What is the difference between deepseek-v4-flash and deepseek-v4-pro?
deepseek-v4-flash is the lower-cost, faster model for general and high-volume workloads. deepseek-v4-pro is the more capable model for difficult reasoning, coding, and agent workflows.
Are deepseek-chat and deepseek-reasoner still supported?
They are legacy names and are scheduled to be retired on July 24, 2026. For compatibility, they currently map to deepseek-v4-flash non-thinking and thinking modes respectively.
Can I use DeepSeek API with Node.js?
Yes. Install the OpenAI Node.js SDK, set baseURL to https://api.deepseek.com, and pass your DeepSeek API key.
Can I use DeepSeek API with Python?
Yes. Install the OpenAI Python SDK, initialize OpenAI(base_url="https://api.deepseek.com"), and call client.chat.completions.create() with a DeepSeek model.

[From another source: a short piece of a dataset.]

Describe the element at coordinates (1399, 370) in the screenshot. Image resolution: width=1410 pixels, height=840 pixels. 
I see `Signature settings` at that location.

How do I fix a DeepSeek API 429 error?
A 429 means rate limit reached. Pace requests, add retries with backoff, reduce concurrency, and consider fallback providers for critical workloads.
Does DeepSeek API support JSON output?
Yes. Set response_format to {"type": "json_object"} and explicitly ask for JSON in the prompt.
Does DeepSeek API support tool calling?
Yes. DeepSeek supports function tools in chat completions. Validate all generated function arguments before running external actions.
Is DeepSeek API safe for production?
It can be used in production if you secure API keys, handle errors, monitor token usage, validate outputs, use retries, and keep pricing/model information updated.
Conclusion
The fastest path to using the DeepSeek API is simple: create an API key, use the OpenAI SDK, set the DeepSeek base URL, choose either deepseek-v4-flash or deepseek-v4-pro, and monitor token usage carefully. For production applications, pay close attention to context caching, output validation, tool-call safety, and the upcoming retirement of legacy model names.